Reproduce the listing below word for word, keeping every line in its original order.

______________________________

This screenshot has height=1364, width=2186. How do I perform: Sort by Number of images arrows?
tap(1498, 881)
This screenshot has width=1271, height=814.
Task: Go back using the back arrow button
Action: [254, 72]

______________________________

Exercise output:
This screenshot has height=1364, width=2186. How do I perform: Sort by Number of images arrows?
tap(1498, 881)
This screenshot has width=1271, height=814.
Task: Go back using the back arrow button
Action: [254, 72]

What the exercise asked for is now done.